Segundo documentos do próprio Exército, o ambiente no acampamento comportava toda sorte de delitos — de prostituição e porte ilegal de arma de fogo a consumo de drogas —, e ali foi urdido também o atentado a bomba que visava explodir parte do aeroporto de Brasília. Para que os parentes dos fardados escapassem à prisão na noite de 8 de janeiro, a PM teve autorização para desmanchar o acampamento manhã do dia seguinte.
Na seara eleitoral, Bolsonaro ainda responde a15 processos referentes às eleições de 2022. Uma das ações tem como alvo o que foi chamado de "ecossistema de desinformação bolsonarista", e aponta o uso das redes sociais para divulgação de dados inverídicos com finalidade de impactar o pleito. Outra ações miram os ataques ao sistema eleitoral, incluindo as ações da PRF no segundo turno e a concessão de benefícios sociais às vésperas da eleição — como a antecipação do pagamento do Auxílio Brasil e do Vale-Gás. Há ainda ações envolvendo atos de campanha nas dependências do Palácio do Planalto e do Alvorada, que desvirtuaram a finalidade pública dos prédios.
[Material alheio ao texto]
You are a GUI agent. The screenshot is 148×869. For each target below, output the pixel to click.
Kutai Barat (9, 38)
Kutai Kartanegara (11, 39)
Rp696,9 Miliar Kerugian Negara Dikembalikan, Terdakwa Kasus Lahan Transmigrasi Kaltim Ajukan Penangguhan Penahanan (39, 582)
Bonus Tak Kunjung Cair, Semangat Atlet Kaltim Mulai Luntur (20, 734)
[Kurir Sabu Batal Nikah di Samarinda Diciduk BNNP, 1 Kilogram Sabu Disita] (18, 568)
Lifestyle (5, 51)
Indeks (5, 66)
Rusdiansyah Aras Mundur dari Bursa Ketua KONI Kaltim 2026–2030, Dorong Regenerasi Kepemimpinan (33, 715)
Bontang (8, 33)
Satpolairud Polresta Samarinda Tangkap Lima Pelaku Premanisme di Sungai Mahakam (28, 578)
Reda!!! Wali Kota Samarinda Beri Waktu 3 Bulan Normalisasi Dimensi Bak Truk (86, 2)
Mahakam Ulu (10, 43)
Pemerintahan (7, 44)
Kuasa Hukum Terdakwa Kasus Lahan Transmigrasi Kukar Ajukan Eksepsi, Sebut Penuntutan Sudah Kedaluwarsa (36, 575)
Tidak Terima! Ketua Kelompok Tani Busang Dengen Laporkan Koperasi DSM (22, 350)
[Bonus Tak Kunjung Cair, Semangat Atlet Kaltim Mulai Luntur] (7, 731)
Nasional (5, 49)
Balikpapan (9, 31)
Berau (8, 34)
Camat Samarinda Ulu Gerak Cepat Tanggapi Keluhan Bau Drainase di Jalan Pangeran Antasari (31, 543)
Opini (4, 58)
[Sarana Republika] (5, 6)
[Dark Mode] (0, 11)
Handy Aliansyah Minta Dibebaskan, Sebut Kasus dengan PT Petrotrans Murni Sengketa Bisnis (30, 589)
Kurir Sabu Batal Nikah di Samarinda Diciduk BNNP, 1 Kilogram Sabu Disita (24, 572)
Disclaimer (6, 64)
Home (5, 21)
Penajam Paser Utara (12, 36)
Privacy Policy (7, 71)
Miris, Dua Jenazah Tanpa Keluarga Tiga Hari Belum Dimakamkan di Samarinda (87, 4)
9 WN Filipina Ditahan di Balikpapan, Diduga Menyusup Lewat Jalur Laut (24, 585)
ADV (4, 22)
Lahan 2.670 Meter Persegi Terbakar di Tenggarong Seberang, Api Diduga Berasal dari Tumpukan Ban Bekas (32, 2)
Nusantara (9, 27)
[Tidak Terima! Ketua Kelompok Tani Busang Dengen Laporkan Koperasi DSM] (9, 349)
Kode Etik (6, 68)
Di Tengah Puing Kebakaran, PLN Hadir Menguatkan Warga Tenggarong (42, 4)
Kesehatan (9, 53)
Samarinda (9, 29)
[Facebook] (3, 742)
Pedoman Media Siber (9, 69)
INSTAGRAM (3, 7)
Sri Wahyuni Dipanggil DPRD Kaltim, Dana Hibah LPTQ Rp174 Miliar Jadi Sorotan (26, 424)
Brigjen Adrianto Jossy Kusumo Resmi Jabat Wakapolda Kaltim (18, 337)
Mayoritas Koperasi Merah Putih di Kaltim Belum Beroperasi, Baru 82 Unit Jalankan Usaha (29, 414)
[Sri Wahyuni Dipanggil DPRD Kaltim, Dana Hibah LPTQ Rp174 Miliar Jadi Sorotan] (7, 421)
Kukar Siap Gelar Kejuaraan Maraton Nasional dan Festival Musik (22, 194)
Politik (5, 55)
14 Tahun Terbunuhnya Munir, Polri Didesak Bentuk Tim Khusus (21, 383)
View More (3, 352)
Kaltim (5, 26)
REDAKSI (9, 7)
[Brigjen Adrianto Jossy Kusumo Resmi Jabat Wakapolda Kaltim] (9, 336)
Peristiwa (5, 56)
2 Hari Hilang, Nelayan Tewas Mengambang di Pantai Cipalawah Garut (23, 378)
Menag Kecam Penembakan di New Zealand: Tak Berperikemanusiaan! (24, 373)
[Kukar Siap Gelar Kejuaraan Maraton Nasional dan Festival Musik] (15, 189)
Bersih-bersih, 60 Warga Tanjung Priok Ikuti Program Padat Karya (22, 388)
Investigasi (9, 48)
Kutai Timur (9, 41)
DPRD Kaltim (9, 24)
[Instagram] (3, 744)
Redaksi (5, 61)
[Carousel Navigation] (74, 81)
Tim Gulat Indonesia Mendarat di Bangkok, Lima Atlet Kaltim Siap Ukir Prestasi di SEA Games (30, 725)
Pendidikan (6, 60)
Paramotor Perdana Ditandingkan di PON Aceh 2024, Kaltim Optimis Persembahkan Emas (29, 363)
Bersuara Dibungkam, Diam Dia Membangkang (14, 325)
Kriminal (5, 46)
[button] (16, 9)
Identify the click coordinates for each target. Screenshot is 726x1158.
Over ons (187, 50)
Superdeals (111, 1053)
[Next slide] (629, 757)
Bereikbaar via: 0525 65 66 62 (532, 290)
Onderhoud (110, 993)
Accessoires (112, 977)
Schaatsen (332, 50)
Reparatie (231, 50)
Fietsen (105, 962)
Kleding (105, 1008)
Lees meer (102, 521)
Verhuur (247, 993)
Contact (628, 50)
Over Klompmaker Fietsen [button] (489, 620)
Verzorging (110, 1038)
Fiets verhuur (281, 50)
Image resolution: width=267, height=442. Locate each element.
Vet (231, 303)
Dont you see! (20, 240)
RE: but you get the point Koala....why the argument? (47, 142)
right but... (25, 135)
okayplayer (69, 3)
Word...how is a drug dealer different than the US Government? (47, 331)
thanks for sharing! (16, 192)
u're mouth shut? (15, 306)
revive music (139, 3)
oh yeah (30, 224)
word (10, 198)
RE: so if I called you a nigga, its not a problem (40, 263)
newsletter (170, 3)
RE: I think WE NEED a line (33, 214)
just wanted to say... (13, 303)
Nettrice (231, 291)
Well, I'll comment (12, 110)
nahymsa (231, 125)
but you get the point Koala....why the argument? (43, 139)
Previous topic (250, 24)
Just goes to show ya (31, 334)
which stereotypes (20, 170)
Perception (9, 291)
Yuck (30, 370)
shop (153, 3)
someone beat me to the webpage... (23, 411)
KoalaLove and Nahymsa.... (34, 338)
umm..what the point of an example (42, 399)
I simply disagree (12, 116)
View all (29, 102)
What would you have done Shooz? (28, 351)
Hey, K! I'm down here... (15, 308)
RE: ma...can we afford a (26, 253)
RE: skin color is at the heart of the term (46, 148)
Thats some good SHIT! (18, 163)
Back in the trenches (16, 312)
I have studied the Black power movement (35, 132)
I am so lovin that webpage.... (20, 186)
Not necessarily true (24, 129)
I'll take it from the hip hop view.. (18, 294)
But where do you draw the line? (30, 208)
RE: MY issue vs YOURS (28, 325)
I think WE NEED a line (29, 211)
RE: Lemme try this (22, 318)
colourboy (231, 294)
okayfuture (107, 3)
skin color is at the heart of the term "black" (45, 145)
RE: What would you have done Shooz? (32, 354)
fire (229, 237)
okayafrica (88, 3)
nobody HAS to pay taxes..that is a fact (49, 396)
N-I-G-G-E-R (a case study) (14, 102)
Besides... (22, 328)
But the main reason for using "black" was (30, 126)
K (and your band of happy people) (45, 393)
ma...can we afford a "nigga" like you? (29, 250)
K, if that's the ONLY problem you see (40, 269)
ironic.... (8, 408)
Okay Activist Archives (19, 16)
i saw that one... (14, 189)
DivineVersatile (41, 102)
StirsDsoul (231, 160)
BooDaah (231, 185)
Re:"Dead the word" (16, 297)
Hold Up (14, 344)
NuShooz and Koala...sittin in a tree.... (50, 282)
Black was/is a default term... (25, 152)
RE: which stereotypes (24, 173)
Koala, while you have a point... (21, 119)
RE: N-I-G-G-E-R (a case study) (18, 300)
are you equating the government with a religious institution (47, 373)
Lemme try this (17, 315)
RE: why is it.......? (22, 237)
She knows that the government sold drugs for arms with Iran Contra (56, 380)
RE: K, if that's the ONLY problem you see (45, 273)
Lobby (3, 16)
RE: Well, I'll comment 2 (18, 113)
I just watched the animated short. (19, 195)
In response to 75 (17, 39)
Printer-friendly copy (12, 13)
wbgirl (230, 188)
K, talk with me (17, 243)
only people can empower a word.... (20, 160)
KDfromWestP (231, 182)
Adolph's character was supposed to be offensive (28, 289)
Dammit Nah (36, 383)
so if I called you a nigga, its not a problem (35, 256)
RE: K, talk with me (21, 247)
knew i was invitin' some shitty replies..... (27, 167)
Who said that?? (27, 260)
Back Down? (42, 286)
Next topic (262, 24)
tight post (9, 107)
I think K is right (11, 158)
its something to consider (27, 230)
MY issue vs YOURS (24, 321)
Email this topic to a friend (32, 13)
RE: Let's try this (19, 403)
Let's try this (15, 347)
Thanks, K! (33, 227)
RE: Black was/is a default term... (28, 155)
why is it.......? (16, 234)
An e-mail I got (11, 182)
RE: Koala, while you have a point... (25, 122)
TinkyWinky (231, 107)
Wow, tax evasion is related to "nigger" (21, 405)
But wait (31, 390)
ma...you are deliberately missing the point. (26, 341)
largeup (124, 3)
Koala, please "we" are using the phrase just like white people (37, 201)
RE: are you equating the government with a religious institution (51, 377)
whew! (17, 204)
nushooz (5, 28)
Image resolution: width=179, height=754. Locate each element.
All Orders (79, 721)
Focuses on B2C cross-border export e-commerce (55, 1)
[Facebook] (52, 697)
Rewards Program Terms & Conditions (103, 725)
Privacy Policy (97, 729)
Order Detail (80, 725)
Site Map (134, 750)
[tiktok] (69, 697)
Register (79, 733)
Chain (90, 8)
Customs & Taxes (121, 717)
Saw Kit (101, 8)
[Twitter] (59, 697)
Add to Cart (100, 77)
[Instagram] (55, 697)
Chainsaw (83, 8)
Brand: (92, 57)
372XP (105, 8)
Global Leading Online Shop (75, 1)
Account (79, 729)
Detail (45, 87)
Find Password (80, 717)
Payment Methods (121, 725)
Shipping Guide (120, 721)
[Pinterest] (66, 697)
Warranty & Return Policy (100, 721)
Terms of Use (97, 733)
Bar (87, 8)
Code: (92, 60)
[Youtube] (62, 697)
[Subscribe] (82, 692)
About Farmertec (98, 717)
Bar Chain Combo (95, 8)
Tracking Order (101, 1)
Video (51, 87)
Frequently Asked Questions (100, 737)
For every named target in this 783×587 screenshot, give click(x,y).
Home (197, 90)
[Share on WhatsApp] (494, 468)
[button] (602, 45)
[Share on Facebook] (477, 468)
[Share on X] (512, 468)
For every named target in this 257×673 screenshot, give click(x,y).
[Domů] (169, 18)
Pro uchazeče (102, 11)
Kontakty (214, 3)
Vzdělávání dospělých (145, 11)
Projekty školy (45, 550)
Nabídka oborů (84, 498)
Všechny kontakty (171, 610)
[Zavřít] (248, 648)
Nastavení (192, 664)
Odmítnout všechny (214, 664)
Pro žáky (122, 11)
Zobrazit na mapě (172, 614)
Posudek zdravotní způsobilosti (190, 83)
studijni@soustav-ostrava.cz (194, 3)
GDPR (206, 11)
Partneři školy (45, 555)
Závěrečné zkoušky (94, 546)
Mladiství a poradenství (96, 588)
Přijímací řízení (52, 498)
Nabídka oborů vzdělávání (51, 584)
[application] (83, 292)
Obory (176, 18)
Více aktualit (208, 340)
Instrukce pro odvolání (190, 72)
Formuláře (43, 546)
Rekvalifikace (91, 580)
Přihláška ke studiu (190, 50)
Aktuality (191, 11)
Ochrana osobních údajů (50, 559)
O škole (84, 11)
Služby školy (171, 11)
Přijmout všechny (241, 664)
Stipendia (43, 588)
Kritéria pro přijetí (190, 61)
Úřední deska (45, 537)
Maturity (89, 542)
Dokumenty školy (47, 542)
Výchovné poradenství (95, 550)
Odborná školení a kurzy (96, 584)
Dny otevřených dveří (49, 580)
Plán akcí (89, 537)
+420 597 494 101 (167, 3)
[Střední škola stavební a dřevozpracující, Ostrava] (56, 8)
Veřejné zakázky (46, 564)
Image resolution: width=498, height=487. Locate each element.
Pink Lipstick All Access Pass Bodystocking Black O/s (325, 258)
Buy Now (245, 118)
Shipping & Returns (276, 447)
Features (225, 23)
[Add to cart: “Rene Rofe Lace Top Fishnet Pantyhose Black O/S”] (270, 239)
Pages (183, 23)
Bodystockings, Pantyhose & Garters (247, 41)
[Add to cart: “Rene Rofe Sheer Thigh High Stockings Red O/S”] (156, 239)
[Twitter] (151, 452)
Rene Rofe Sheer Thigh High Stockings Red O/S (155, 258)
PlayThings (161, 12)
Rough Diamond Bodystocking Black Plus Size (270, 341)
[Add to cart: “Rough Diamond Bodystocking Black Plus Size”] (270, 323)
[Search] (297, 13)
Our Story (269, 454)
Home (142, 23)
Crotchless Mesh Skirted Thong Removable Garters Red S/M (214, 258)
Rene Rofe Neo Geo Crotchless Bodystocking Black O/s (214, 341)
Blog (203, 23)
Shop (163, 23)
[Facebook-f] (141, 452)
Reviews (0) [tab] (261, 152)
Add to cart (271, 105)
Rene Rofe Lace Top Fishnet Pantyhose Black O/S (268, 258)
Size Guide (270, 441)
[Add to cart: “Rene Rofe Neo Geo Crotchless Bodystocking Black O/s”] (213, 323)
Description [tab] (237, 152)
De acordo com o ex-ajudante, Bolsonaro detestava que ele pagasse as contas de familiares de Michelle (plano de saúde do irmão, mensalidades da faculdade da irmã, depósitos em contas de outros parentes e entregas de recursos em espécie a integrantes do staff que servia a primeira-dama), mas não havia como deixar de atender os pedidos que chegavam dos assessores dela.
Cid disse ainda que teve de pagar boletos do cartão de crédito que a primeira-dama usava, mas era da amiga Rosemary Cardoso Cordeiro; como ela era funcionária do Senado lotada no gabinete do senador bolsonarista Roberto Rocha, ele receava que a história se transformasse em mais um problema para Bolsonaro.
Outros dois inquéritos envolvendo o ex-mandatário devem ser julgados no TSE até o final do ano. Se ele restar condenado, ficará novamente inelegível por oito anos (os prazos correm simultaneamente e são contados 2 de outubro de 2022, data do primeiro turno das eleições). Já numa eventual condenação do TCU, a contagem é feita a partir da data do trânsito em julgado da decisão, o que arrastaria a inelegibilidade do "mito" para além de 2031.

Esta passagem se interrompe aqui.